**Text shown**
Re: What are proper URIs for RDF representations of real existing content from Richard Cyganiak on 2008-04-04 (public-lod@w3.org from April 2008)

From: Richard Cyganiak <richard@cyganiak.de>
Date: Fri, 4 Apr 2008 15:51:39 +0100
To: Mark Diggory <mdiggory@MIT.EDU>
Cc: public-lod@w3.org
Message-Id: <3663F081-2CCD-460D-973E-A7F2E2DD5AD4@cyganiak.de>
On 4 Apr 2008, at 02:41, Mark Diggory wrote:
> But to take this to the point of describing an actual "file", if I  
> have a file (lets say a pdf) at /path/too/my.pdf and I'm using  
> content negotiation... I suppose I could have a unique rdf  
> representation for that pdf that describes it, then /path/to/my.pdf  
> would return that rdf to rdf browsers.  But what if I'm asking the  
> browser to also render the pdf? then the Accept header needs to  
> adjust to negotiate only the pdf.

Remember that the Web doesn't really have a concept of “files”, it has  
resources which can have zero or more representations. Hence if you  
start out with a bunch of files, you first have to make a decision on  
how to model the files as resources and representations.

If you use Apache to serve static files for example, then Apache will  
do that modelling for you automatically, in the very simple way where  
you end up with one resource per file, the path of the file directly  
corresponds to the resource's URI, and the resource has exactly one  
representation. That's a sensible modelling, but it's not the only  
thing possible and it's not set in stone!

**What you will do**
**1)** Answer these about the email on URIs for RDF representations, one line each:
(a) To whom is the email addressed in its To line?
(b) What file type does the quoted message use as its example?
(c) When Apache serves static files, how many representations does each resource have?
**2)** Duplicate the passage of the email about RDF URIs, starting at "From: Richard Cyganiak" and ending at "only the pdf.".
**3)** Pick up the email on URIs for RDF representations after its final sentence and keep writing it in the same voice.

**Given material**

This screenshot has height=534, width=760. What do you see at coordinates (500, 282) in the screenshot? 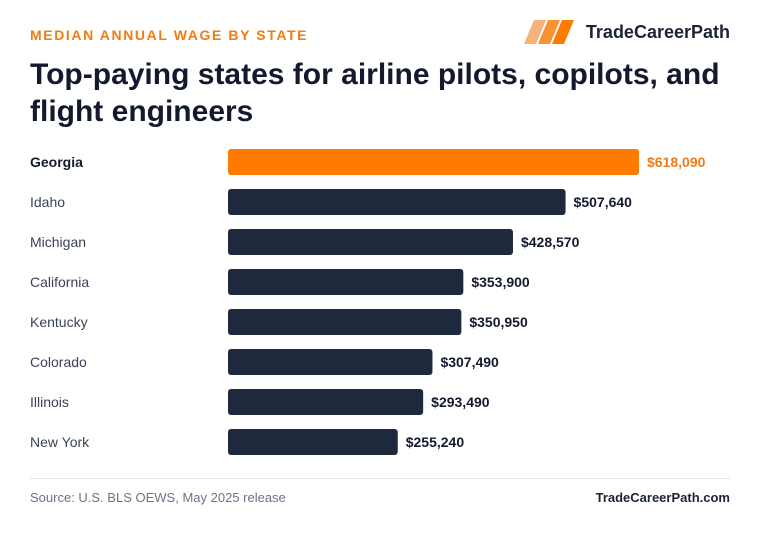
I see `value-label: $353,900` at bounding box center [500, 282].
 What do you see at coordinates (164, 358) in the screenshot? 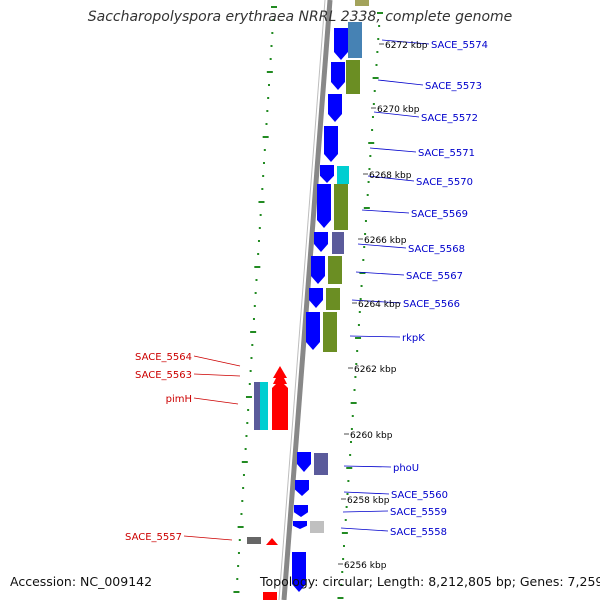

**Expected outputs**
**1)**
(a) Mark Diggory
(b) PDF
(c) Exactly one

**2)**
From: Richard Cyganiak <richard@cyganiak.de>
Date: Fri, 4 Apr 2008 15:51:39 +0100
To: Mark Diggory <mdiggory@MIT.EDU>
Cc: public-lod@w3.org
Message-Id: <3663F081-2CCD-460D-973E-A7F2E2DD5AD4@cyganiak.de>
On 4 Apr 2008, at 02:41, Mark Diggory wrote:
> But to take this to the point of describing an actual "file", if I  
> have a file (lets say a pdf) at /path/too/my.pdf and I'm using  
> content negotiation... I suppose I could have a unique rdf  
> representation for that pdf that describes it, then /path/to/my.pdf  
> would return that rdf to rdf browsers.  But what if I'm asking the  
> browser to also render the pdf? then the Accept header needs to  
> adjust to negotiate only the pdf.

**3)**
So here's how you could treat this.

/path/to/my.pdf doesn't have content negotiation, it's just the PDF.
/path/to/my.rdf has the RDF version of the PDF.
/path/to/my is a “generic document” which content-negotiates to PDF or  
RDF (or perhaps also HTML).

When you pass around links to this bunch of resources, you would  
usually pass around /path/to/my, because it's generic and provides  
access to whatever format is most appropriate for the client. But if  
you definitely want the client to see the PDF, tell him about /path/to/ 
my.pdf instead.

See also http://www.w3.org/2001/tag/doc/alternatives-discovery.html  
which describes this approach.

(Note that if the PDF and RDF contain very different information, e.g.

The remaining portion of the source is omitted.